I wasn’t yet born when President Kennedy was assassinated. It was two years shy of my entering the world. (You’re all doing the math right now on my age, aren’t you?!) And yet, the images of his life and death are so indelibly etched in my psyche, as are many of his words and ideals, that you’d think I had a front row seat.
My earliest recollections of current events were of man walking on the moon, the war in Vietnam, and the assassinations of Dr. Martin Luther King, Jr. and Bobby Kennedy. I don’t remember a period in my life without the awareness that our time here is fleeting. (This could explain why I had no interest in playing with Barbie dolls, but I digress.)
From early on, the lesson I got from those images was that those of us who believe we could and should end poverty, racism, and war, frequently meet with untimely deaths. And yet, the bigger lesson I took away was that we must stand up for those beliefs, anyway. And so the die was cast. (And believe me, when I write anti-gun pieces for The Huffington Post and am contacted by the weapon-wielders, I question how much of a big mouth I want to have about this stuff. Yeah, I’m talkin’ to you, Texas.) I think we would be better served being armed with a good education and tolerance rather than firearms. So I can’t let it go. Nor can I let it go about our need for single-payer universal healthcare, fixing our failing public school system, ending war for private profit, and actually having liberty, justice, and equality for all.
I was looking up JFK quotes to prepare for writing this blog (I know, you are astounded that I care enough about you to do research) and there were so many I wanted to point to, jump up and down, and say, “Yeah, what he said!” that I just had to stop. But I did pick out two I thought were uncannily relevant today.
Here’s one of them to consider at this particular juncture in our nation’s history: “If a free society cannot help the many who are poor, it cannot save the few who are rich.”
And here’s another one to think about: “We have the power to make this the best generation of mankind in the history of the world or to make it the last.”
So on this day, when we’re reflecting on an image of innocence lost, I think JFK’s words are more poignant than ever. “A man may die, nations may rise and fall, but an idea lives on.”
So what idea of America do we want? And what are we willing to do to see it to fruition?
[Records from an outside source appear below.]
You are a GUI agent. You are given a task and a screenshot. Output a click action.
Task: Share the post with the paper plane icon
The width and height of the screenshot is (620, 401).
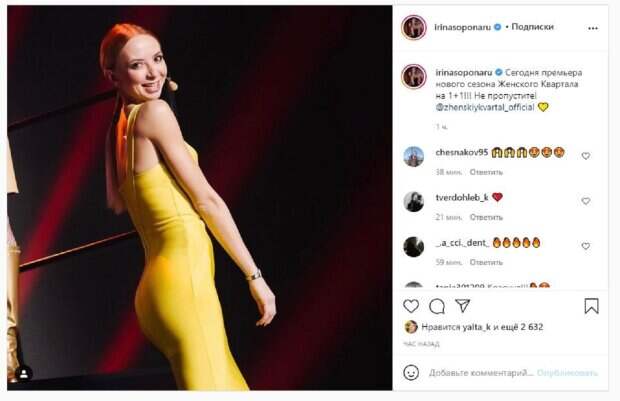click(x=462, y=306)
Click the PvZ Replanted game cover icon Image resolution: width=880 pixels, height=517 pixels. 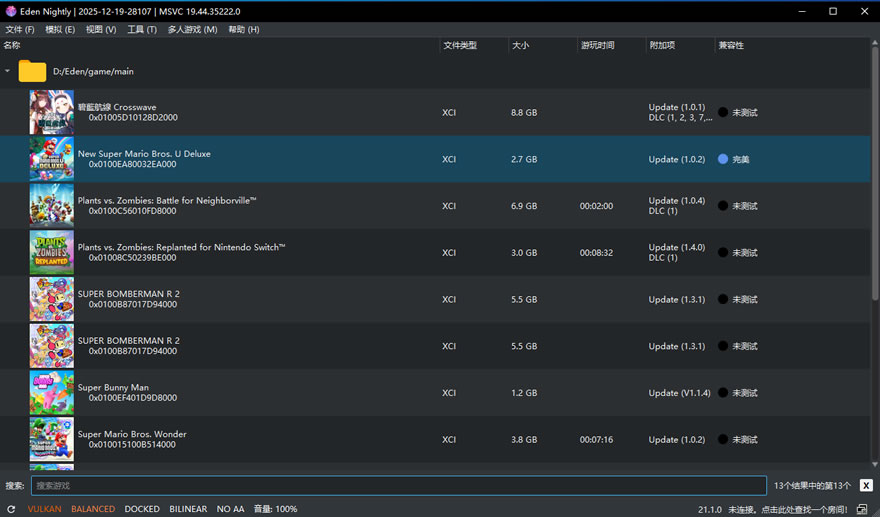click(51, 252)
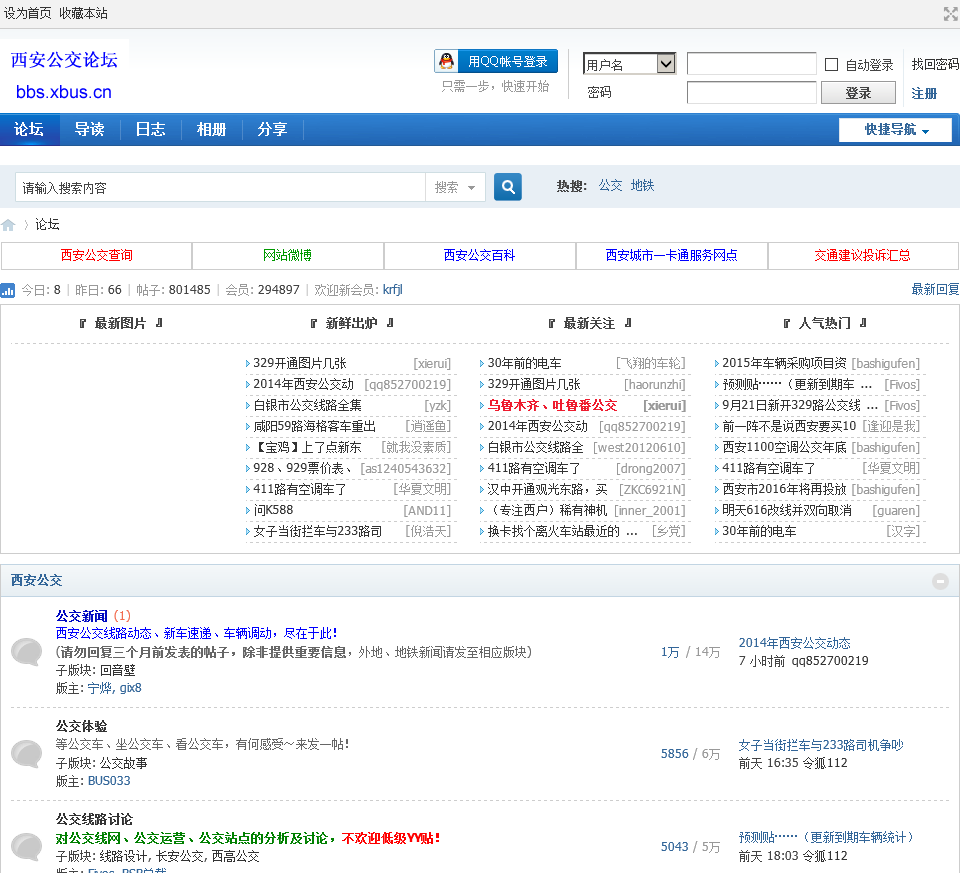Switch to the 相册 navigation tab

click(x=211, y=130)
What matters enough to us that it would call us to action? What is our bottom line? Is apathy really how we want to be defined when history looks back at this moment?
If you know me for five minutes, you know that I think love is the only sustainable, sane, and viable alternative to what we’ve got going on in the world. It is neither the easy answer nor the quick fix. It demands much in the way of forgiveness, and little in the way of ego. It will outlast both our mortal bodies and our petty minds. Every religion of the world calls us to embody it. Our hearts compel us to act from it. And if I had to pick a legacy, whether as a nation or as a human being, I’d go with love.
I know the days of the open motorcade are gone. That bright, smiling visual of trust and accessibility only live in our collective memories now. Fifty years later, we are familiar with armored cars, with black tinted, bulletproof windows. We know the darkness we are capable of.
But that “idea” President Kennedy spoke about, the one that lives on, lives on in us. We are the ones we’ve been waiting for and it’s high time we showed up.
And because that is the perfect segue, I am going to talk about one congressional candidate - Marianne Williamson. If you want to know why I am so passionate about both politics as well as her candidacy, this quote should give you an idea: "Politics shouldn't be the least heart-filled thing we do; it should be the most heart-filled thing we do. It should be a collective expression of our most enlightened selves."
If you are as blown away by that statement as I am, and as excited at the prospect of having her voice represent us all in Congress, please support her campaign! Marianne's campaign site
As this day of remembering draws to a close, I thank you all for stopping by and reading this. And I wish you peace and blessings.